The COVID-19 pandemic has upended the practice of medicine in doctor’s offices and clinics with implications for practice operations and strategy.
The NextGen® Advisors team has been conducting interviews with practice leaders across the country over the past couple months regarding the impact of the pandemic on ambulatory operations. In recent conversations with clients we have touched on the topic of strategy, inquiring whether the pandemic has altered their organization’s short and medium-term plans.
Not surprisingly, all leaders described the significant effort their teams have undertaken to implement telehealth, to appropriately triage and screen patients at risk for coronavirus infection and to prioritize needs which require a face-to-face encounter. Most are now also focused on the changes to their practice which will survive the pandemic and might require a strategic pivot.

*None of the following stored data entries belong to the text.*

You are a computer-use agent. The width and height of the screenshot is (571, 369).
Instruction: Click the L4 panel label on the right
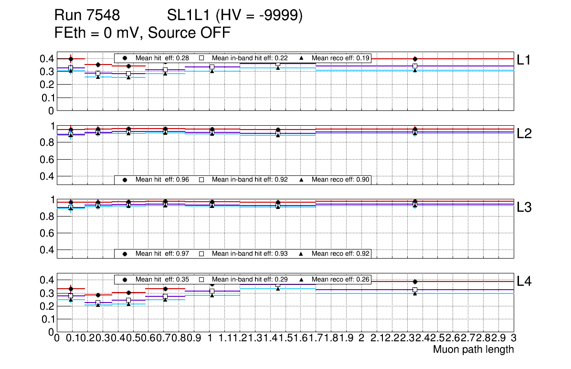(524, 282)
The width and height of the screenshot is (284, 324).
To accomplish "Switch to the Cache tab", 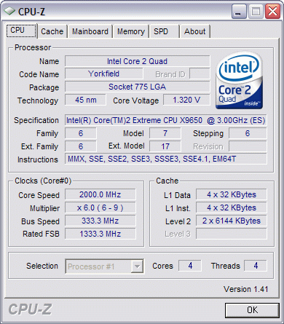I will click(x=52, y=31).
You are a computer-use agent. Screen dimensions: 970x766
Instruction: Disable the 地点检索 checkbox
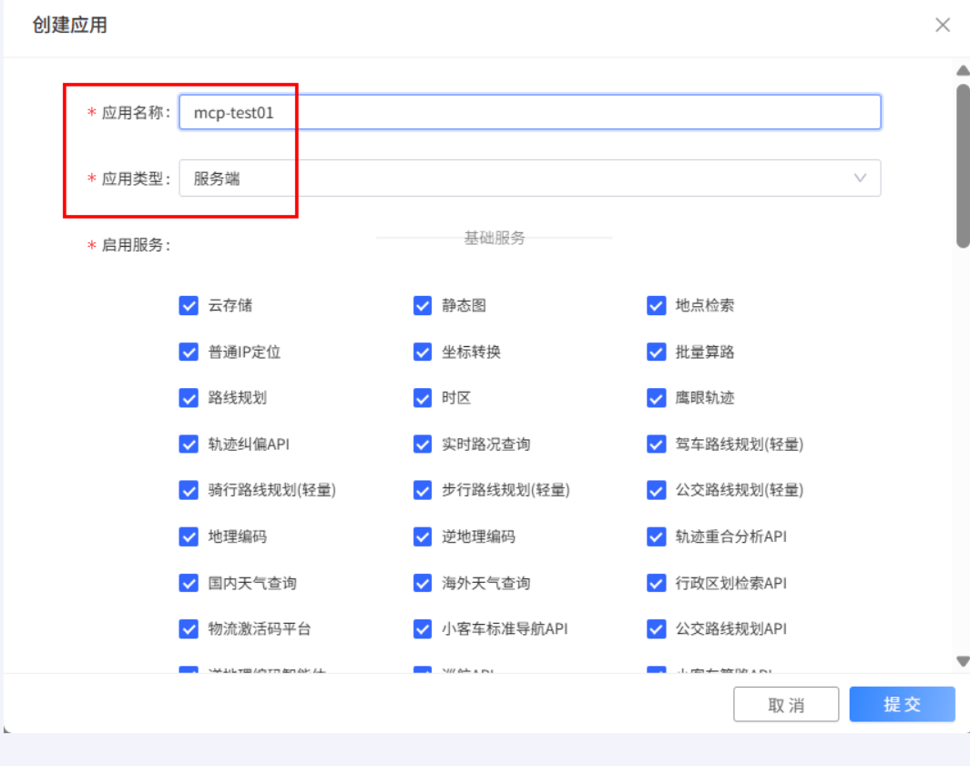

The themes emerging from these conversations fall into categories associated with returning to a sustainable volume, changing core operating processes, redeploying staff and considering the use of physical space to provide care in a safe and timely manner. Federally Qualified Health Centers (FQHCs), primary care and behavioral health providers have rapidly adopted telehealth technologies for many day-to-day care needs and are now shoring up their infrastructure to support increased telehealth volumes with patient scheduling, document collection and validation, check-in and check-out processes, virtual waiting rooms and post-encounter documentation. Further, the dramatic increase in the use of telehealth has leaders considering different roles that care team members and providers will perform on a daily basis in order to support both virtual and face-to-face encounters.
With the potential to continue to work from home on a go-forward basis (providers doing virtual care, care managers doing outreach and coordination activities, or administrators managing billing and coding functions) some organizations are thinking strategically about their physical space, considering the future of their empty waiting rooms or the need to create distance for staff on-site. Others, particularly in expensive urban settings, recognize this as an opportunity to reduce their physical footprint in the future and hence reduce their overhead costs.
Procedure-based specialties have been hit particularly hard with the postponement of elective procedures, however care teams in these practices have continued to perform pre-procedure preparation and post-surgical follow-up via virtual visits while they await the reopening of their facilities. Leaders in some of these procedure-focused practices have taken this unanticipated downtime to do a deep dive into their managed care contract arrangements with payers; evaluating how to shift away from a productivity incented fee-for-service model and move toward reimbursement that rewards outcomes, value and patient experience.
For many healthcare provider organizations who find themselves in the figurative ‘eye of the storm’, now is not the time to dramatically alter their core strategy; but it may be time to strategically review their operations to identify areas which would benefit from a pivot to ensure a sustainable future.